# What is expected
Your task is to copy every line of the entries that contains "agent".

# Records shown
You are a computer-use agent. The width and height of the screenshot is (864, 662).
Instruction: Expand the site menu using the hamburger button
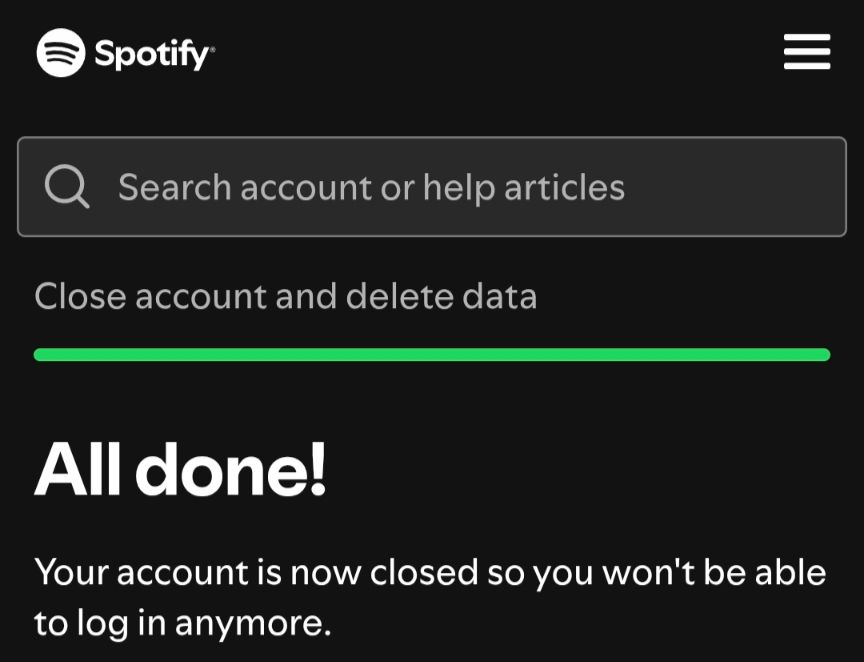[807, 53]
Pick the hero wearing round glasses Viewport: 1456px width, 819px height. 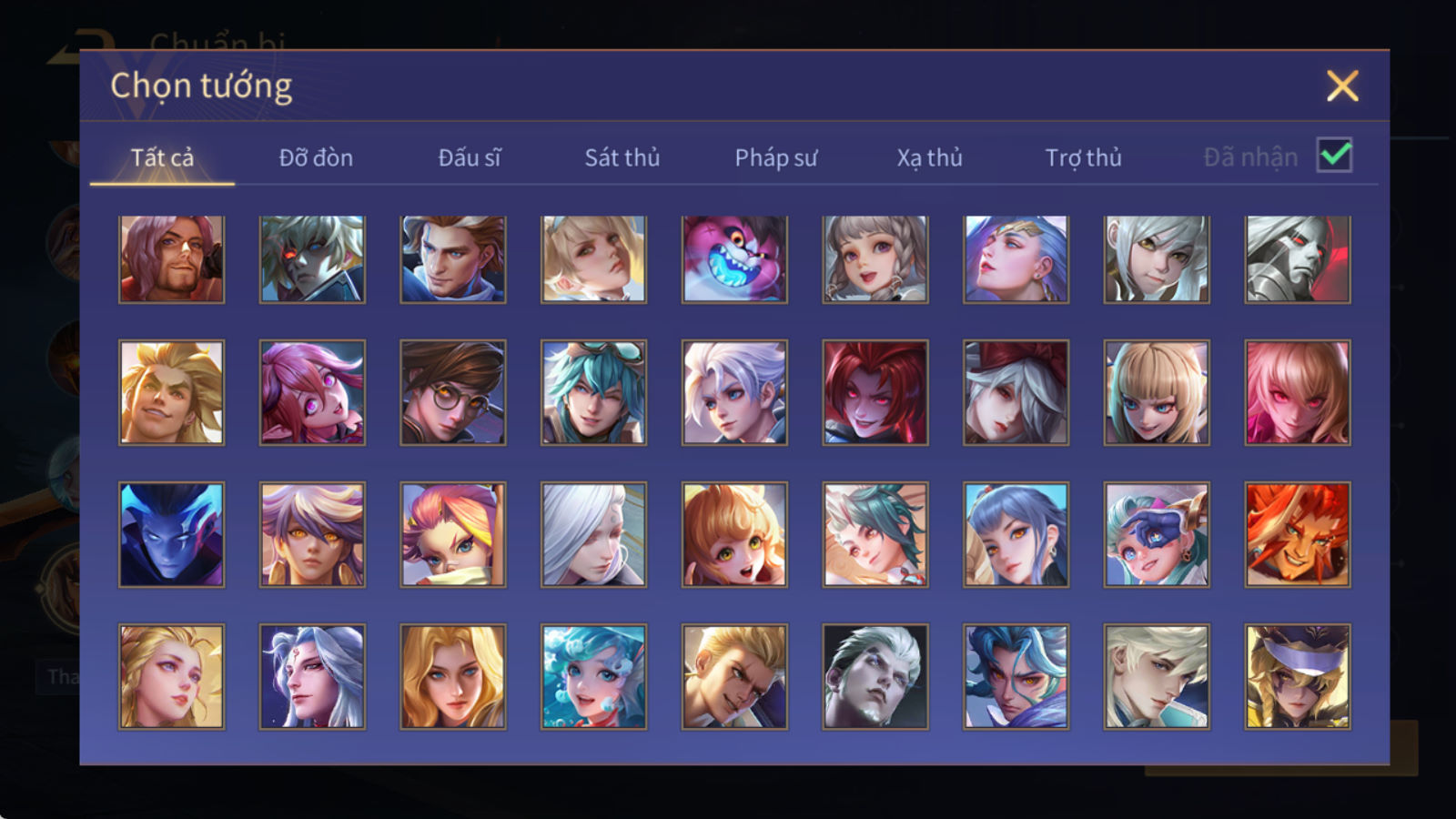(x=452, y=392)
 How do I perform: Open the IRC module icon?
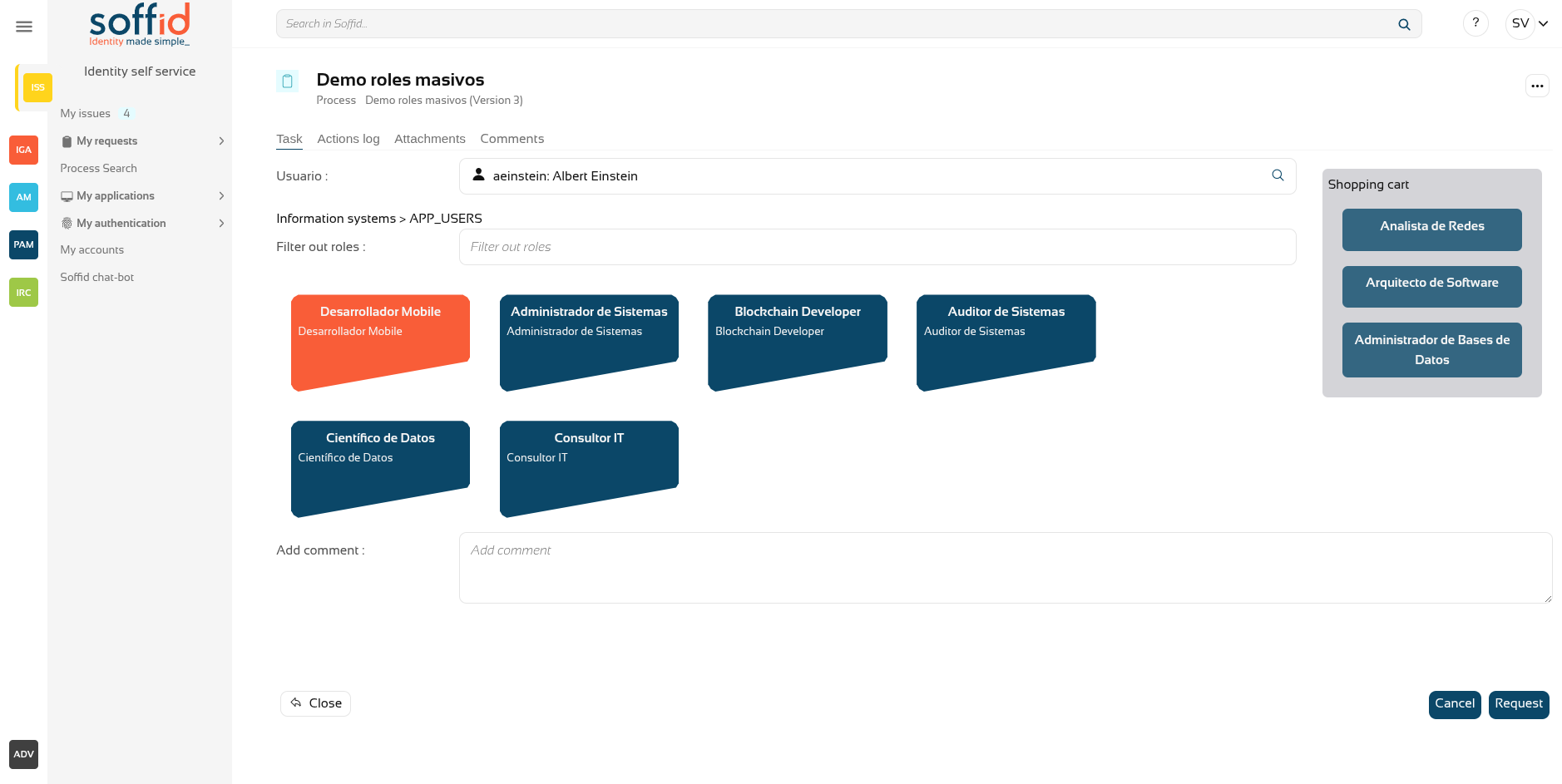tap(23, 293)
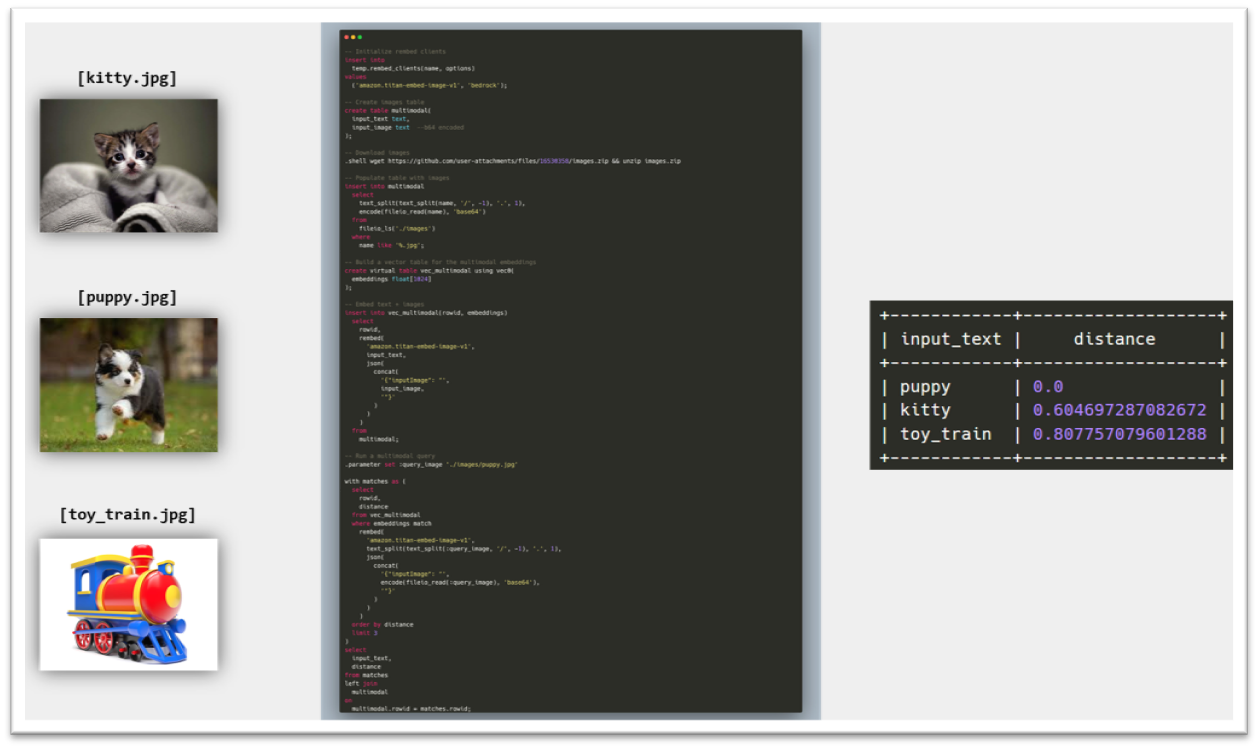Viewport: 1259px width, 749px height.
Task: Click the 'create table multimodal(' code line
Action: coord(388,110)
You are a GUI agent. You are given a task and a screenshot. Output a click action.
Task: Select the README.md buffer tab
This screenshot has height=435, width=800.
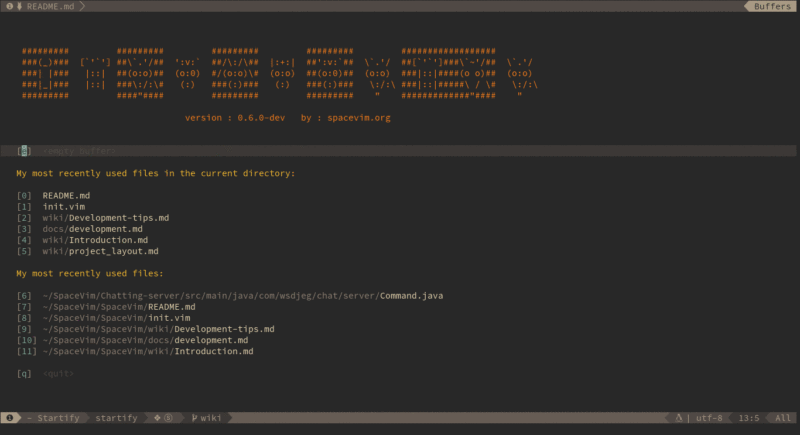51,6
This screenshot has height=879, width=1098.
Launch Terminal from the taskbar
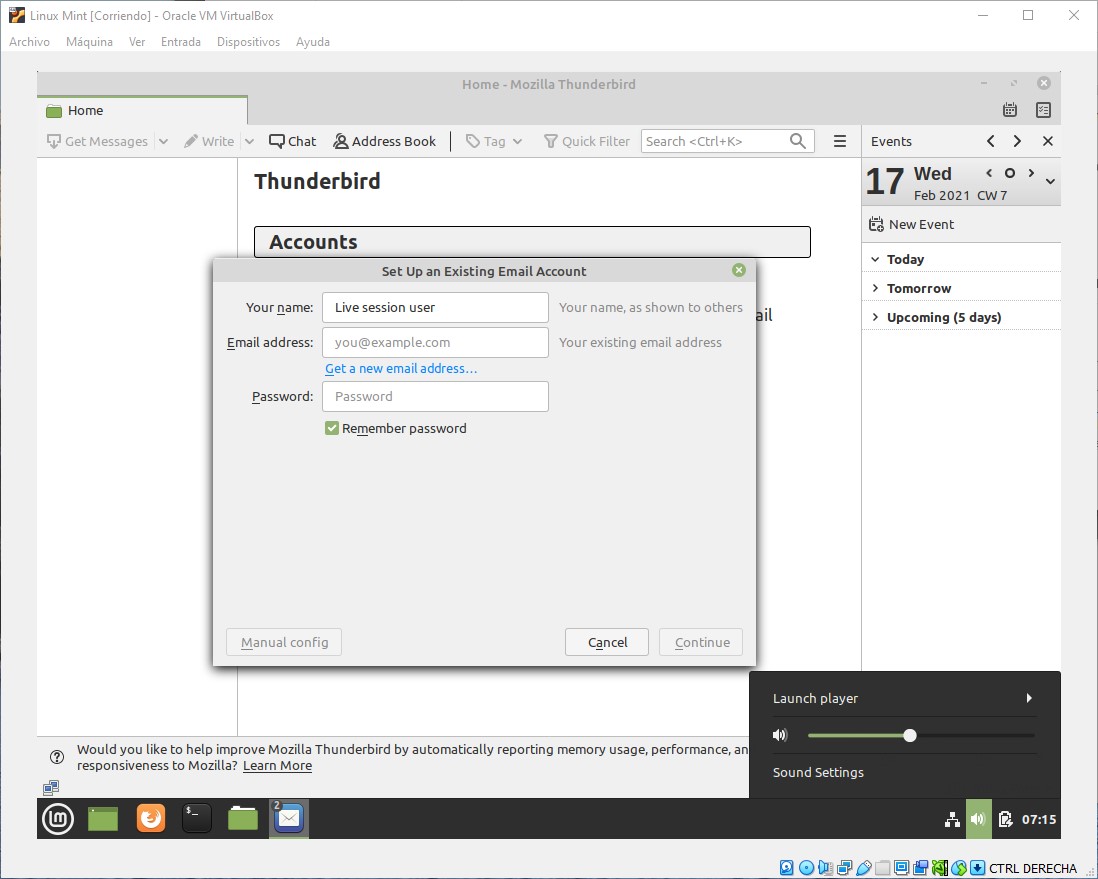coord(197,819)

# Problem solution
You are a computer-use agent. The width and height of the screenshot is (864, 662).
You are a GUI agent. You are given a task and a screenshot. Output a click action.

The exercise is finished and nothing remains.